**EXERCISE 1:** According to the passage about Kaveh Akbar and his novel Martyr!, on what date was Iran Air Flight 655 brought down?
**EXERCISE 2:** Carry on the passage about Kaveh Akbar and his novel Martyr!, picking up right after its final sentence.
── PASSAGE ──
In two books of poetry, a chapbook, and an edited collection of spiritual verse, Akbar has traced an intricate, centuries-spanning genealogy of the poem and the poet. In Portrait of the Alcoholic and Calling a Wolf a Wolf (both 2017), he describes what it’s like to become “more a vessel of memories than a person,” a sort of Keatsian Negative Capability that worries the boundary between self and other, a single life and a shared inheritance. “We are given at birth,” he writes, “a pocket we fold into at death.” In Pilgrim Bell (2021), formal variation meets a newly amplified political ferocity, as Akbar’s lines turn sideways and upside-down, flip backwards or scatter across the page. There is fury here, at once lucid and wild:

There is no elegant way

to say this — people
with living hearts
that could fit in my chest

want to melt the city where I was born.

This is America, where a child’s T-shirt reads, “We Did It to Hiroshima, We Can Do It to Tehran!”

The painful absurdities and insoluble contradictions that attend the life of the immigrant provide the occasion for Akbar’s first novel, the extraordinary Martyr! A wildly original bildungsroman unlike any you’ve read, Martyr! is the story of Cyrus Shams, a young man born in Iran and raised in Indiana by his father. When Cyrus was an infant, his mother, Roya, was killed aboard Iran Air Flight 655, a passenger flight brought down by a pair of surface-to-air missiles fired by the USS Vincennes, an American navy cruiser, on July 3, 1988. (The downing of Flight 655 is not, alas, fiction.) Cyrus, now an alcoholic in recovery, is desperate for his own life to matter. He becomes obsessed with martyrdom, assembling a file on his computer called BOOKOFMARTYRS.docx, in which he writes things like:

Martyr. I want to scream it in an airport. I want to die killing the president. Ours and everyone’s. I want them all to have been right to fear me. Right to have killed my mother, to have ruined my father. I want to be worthy of the great terror my existence inspires.

Along the way, Cyrus is inspired by a performance artist named Orkideh who is dying of cancer and staging a performance at the Brooklyn Museum, where she invites people to speak to her as she toes the line between life and death.

Akbar and I spoke on Zoom about his uncompromising debut as a novelist; about the delights and ravages of poetry; and about being an artist of the diaspora.

—Anahid Nersessian

Anahid Nersessian: You’re known first and foremost as a poet, and now you’ve written your first novel, Martyr! I’m curious what the transition from writing poems to writing novels has been like for you and why you felt that the story told in Martyr! demanded a narrative frame rather than a lyric one.

Kaveh Akbar: I always had this idea of an Abramovic-esque art installation where one performs one’s own dying, where one just sits in the exhibit and dies with whoever wants to experience it with them. The only way I could play out this thought experiment was to write it. I didn’t want the book to be Tuesdays with Morrie, a series of conversations between this oracular, gnomic, dying woman and the acolyte sent to receive her wisdom. I wanted there to be an actual plot animating that, creating the stakes, a superstructure. The dialogue could essentially be poetry because in some sense poetry is just communication. But to create a sense of propulsivity I had to learn how to write a narrative.
───
── ENTRIES PROVIDED ──
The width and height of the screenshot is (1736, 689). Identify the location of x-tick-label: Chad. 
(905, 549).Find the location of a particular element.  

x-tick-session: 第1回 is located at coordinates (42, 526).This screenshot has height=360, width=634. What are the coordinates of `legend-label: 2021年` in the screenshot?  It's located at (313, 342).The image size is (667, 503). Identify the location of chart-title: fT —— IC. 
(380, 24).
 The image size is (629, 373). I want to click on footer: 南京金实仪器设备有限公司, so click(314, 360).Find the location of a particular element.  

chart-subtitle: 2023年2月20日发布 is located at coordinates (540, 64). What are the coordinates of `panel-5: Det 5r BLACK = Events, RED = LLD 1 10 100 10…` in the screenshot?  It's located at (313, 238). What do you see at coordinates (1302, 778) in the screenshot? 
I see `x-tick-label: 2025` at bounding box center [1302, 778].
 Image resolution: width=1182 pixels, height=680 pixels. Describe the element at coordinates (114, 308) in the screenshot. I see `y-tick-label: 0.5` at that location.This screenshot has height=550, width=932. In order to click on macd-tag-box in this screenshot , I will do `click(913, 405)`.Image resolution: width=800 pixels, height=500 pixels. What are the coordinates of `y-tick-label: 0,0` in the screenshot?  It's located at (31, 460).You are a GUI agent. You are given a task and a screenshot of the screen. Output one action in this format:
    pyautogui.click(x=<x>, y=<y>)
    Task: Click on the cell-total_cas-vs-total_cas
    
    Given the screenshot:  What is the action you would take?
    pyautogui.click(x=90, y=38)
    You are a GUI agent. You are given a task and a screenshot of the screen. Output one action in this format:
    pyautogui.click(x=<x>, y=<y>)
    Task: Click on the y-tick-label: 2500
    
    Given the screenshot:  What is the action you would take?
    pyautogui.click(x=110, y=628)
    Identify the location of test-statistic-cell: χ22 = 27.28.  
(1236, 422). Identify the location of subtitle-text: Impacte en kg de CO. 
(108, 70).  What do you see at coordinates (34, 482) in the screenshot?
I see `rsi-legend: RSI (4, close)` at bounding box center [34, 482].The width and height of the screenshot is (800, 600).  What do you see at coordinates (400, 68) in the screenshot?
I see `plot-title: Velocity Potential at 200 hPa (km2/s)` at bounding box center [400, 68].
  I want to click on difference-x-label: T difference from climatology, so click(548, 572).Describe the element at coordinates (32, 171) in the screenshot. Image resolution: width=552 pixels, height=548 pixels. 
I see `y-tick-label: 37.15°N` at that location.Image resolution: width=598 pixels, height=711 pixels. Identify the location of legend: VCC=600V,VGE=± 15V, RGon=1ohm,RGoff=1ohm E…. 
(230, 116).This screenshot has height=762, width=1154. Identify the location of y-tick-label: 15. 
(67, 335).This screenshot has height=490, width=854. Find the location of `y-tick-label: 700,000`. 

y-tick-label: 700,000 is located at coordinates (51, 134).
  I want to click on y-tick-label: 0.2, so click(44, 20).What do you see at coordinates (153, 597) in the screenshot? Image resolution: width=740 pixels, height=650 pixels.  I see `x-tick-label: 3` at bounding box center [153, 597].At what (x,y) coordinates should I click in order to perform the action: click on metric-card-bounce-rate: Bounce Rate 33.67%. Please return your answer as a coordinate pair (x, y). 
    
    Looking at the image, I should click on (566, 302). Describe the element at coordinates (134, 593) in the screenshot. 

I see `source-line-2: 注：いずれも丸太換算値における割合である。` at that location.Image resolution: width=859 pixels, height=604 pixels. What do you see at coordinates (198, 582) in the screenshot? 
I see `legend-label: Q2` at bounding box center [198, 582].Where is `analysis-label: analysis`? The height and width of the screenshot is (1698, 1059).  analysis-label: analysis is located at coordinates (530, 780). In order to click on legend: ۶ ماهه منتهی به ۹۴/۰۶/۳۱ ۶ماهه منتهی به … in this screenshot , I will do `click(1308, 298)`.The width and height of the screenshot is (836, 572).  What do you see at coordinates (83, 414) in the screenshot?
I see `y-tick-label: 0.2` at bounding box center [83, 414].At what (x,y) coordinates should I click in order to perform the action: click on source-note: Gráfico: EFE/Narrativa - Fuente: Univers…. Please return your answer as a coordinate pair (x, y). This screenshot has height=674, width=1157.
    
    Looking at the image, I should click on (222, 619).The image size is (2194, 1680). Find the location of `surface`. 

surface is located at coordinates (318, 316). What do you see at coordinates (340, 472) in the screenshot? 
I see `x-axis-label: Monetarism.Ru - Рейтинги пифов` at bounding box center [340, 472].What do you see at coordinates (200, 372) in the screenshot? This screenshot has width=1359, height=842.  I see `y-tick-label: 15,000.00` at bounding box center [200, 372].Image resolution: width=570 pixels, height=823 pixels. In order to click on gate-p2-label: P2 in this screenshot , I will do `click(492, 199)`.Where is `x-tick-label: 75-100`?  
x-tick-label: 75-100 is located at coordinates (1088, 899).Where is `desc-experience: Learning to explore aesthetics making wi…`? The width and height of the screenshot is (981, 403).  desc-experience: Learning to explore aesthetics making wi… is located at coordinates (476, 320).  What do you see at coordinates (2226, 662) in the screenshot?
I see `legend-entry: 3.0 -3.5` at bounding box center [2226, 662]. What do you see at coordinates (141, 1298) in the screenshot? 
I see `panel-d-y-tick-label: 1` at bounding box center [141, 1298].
───
**EXERCISE OUTPUT 1:** July 3, 1988.

**EXERCISE OUTPUT 2:**
The writer Tommy Orange and I traded pages every Friday for years. We started out writing poems together, and his poems started to get prosier, so mine got a little prosier to match, and then they turned into essays, and then there started to be character names, and so on. I recognized there was an opportunity to bring these projects together. It coincided with the Covid-19 quarantine, too, so while everyone else was reading King Lear or learning Esperanto or whatever, I took the opportunity to try and learn narrative. I have 57 degrees in poetry, but never took a day of a fiction workshop.

AN: Were there any poets’ novels that were particularly inspiring for you?

KA: I love Rilke’s novel [The Notebooks of Malte Laurids Brigge]. I love John Berryman’s Recovery, which is really just a memoir about how not to do recovery. Lore Segal is a fiction writer, but she has a novel called Lucinella — not to get too spicy, but it’s almost like a better Bell Jar. It’s about a young poet, and the final chapter is one I’ll never forget. But to me, Virginia Woolf’s The Waves is the ultimate poet’s novel. Theodore Roethke says, “The serious problems of life are never fully solved, but some states can be resolved rhythmically,” and that’s what happening in The Waves. The way that meaning accrues, the way Woolf’s propulsivity isn’t linear but centripetal. Each voice is a vector pointing you out of the ride, but because they’re all calibrated just so, you’re held aloft, orbiting a central hub. If I could write The Waves, I would never do anything else. If [Woolf] called that an epic poem, I don’t think anyone would bat an eyelash. I don’t know how it would be published today. I think also of Amos Tutuola’s The Palm-Wine Drinkard and Benjamín Labatut’s When We Cease to Understand the World.

My novel is fairly traditional in that it has a beginning, middle, and end and a character who goes on a journey. But in terms of thinking about the lyric potential of the novel form, those are a few books that I have thought a lot about. Often, when people refer to “lyric novels” or “poetic novels,” what they really mean is “a novel with nice sentences,” which condescends to both poetry and prose, as if lyric were just very pretty prose, as if the quality of prose could be measured by its proximity to verse.

AN: I see a few parallels between Martyr! and The Waves, actually. Both involve crises of masculinity. I’m thinking about the unspoken love Woolf describes between the characters of Neville and Percival and the relationship between Cyrus and his friend Zee. Those are each dynamics in which people find themselves blocked by expectations around gender and desire. Unfortunately, that’s a reality that’s still recognizable to us almost a hundred years after The Waves.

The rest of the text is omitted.